DIRECTIONS
Among the lines below, restate word for word only those from the line with "Click the 停止 stop button" through the line with "Click the breadcrumb arrow separator", with both end lines kept.
################
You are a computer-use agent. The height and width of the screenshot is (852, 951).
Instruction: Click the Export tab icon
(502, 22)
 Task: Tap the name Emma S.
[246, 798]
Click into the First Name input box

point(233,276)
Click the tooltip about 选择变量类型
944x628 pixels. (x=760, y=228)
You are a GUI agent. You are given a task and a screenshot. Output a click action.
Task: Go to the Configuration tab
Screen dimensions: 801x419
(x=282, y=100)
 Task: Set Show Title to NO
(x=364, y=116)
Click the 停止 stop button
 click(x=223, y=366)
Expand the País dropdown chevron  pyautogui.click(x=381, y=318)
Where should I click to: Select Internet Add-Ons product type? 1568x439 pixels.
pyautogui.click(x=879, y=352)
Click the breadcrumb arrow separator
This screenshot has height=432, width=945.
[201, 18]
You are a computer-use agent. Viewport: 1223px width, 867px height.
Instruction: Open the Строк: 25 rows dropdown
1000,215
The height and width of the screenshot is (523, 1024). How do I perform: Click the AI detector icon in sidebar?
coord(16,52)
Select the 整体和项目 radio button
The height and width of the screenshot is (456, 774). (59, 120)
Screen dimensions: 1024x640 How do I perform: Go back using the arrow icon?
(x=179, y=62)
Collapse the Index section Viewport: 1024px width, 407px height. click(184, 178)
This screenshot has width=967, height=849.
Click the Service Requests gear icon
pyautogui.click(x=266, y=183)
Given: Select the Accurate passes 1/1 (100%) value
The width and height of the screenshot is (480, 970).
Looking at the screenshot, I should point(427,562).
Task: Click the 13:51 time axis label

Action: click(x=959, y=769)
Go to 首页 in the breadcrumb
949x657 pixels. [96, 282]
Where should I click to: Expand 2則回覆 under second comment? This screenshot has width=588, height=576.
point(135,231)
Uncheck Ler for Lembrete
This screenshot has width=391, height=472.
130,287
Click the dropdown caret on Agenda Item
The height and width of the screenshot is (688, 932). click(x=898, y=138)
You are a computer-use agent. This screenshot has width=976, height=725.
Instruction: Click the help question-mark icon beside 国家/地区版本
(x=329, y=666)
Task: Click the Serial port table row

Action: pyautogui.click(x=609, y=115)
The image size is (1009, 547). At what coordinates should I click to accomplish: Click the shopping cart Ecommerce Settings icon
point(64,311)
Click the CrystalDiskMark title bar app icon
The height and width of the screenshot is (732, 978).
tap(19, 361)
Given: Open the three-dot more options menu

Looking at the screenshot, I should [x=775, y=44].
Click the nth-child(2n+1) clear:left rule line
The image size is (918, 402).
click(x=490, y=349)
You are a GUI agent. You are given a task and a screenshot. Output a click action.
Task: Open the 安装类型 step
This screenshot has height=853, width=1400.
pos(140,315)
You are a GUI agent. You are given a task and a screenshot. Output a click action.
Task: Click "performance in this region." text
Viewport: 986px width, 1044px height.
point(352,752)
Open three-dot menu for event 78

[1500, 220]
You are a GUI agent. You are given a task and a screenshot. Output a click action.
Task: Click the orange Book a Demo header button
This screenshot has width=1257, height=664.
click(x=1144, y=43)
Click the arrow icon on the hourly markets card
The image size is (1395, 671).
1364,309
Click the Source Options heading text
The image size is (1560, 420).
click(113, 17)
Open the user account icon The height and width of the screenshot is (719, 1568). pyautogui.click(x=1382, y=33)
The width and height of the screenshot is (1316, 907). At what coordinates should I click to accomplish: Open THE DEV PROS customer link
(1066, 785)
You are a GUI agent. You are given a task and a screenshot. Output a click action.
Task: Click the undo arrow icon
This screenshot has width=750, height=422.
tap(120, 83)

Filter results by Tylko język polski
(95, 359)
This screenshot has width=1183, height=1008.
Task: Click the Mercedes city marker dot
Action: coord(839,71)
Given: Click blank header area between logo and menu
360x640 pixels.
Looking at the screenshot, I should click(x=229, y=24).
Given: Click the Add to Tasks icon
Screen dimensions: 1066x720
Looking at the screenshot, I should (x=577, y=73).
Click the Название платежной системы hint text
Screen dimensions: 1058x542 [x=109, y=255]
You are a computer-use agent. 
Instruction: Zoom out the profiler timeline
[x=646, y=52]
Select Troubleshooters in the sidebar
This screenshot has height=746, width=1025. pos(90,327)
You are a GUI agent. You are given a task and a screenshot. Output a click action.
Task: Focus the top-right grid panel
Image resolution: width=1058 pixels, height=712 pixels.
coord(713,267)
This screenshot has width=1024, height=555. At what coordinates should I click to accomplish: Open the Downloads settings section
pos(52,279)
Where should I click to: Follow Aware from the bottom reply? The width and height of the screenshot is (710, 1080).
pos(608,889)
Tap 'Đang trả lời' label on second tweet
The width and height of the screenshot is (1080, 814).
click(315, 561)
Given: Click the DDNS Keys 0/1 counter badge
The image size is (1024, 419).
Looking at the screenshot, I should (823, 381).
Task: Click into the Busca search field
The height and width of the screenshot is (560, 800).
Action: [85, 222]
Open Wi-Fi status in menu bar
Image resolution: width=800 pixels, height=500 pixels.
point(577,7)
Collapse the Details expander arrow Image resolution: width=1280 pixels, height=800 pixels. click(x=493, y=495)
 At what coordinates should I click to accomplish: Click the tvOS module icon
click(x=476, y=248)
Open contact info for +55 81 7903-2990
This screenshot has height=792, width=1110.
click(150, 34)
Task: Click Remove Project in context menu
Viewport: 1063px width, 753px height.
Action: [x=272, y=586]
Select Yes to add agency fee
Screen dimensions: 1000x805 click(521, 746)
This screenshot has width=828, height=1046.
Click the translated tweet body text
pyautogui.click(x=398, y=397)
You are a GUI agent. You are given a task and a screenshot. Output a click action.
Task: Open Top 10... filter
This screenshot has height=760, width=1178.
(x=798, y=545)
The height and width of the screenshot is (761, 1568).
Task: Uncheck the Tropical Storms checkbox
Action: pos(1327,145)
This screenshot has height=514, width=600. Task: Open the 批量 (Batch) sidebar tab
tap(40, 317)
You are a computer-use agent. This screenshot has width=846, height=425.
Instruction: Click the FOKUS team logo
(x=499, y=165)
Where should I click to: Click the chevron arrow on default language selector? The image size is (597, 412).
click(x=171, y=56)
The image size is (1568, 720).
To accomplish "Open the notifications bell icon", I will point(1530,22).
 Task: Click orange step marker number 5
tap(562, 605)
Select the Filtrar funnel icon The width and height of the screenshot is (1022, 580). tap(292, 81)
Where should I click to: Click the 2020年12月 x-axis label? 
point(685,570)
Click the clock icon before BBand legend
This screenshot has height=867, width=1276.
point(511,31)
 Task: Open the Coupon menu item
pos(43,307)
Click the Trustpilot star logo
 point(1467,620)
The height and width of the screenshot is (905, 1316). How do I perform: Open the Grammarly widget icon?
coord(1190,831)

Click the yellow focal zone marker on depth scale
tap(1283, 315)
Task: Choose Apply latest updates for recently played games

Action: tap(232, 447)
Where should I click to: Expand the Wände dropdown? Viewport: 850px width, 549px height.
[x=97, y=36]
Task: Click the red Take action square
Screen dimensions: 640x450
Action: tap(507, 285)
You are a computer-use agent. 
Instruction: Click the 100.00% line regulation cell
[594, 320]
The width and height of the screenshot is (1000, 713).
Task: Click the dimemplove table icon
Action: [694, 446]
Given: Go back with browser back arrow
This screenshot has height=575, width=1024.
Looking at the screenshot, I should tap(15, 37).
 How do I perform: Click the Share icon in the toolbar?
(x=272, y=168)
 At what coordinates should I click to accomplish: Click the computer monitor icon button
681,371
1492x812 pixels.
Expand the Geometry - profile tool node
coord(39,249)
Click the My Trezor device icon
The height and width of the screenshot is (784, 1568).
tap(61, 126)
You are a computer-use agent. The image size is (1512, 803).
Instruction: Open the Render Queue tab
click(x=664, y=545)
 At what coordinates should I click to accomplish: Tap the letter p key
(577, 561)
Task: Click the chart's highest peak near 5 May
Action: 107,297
################
RESPONSE TO THIS TASK
Click the 停止 stop button
 click(x=223, y=366)
Expand the País dropdown chevron  pyautogui.click(x=381, y=318)
Where should I click to: Select Internet Add-Ons product type? 1568x439 pixels.
pyautogui.click(x=879, y=352)
Click the breadcrumb arrow separator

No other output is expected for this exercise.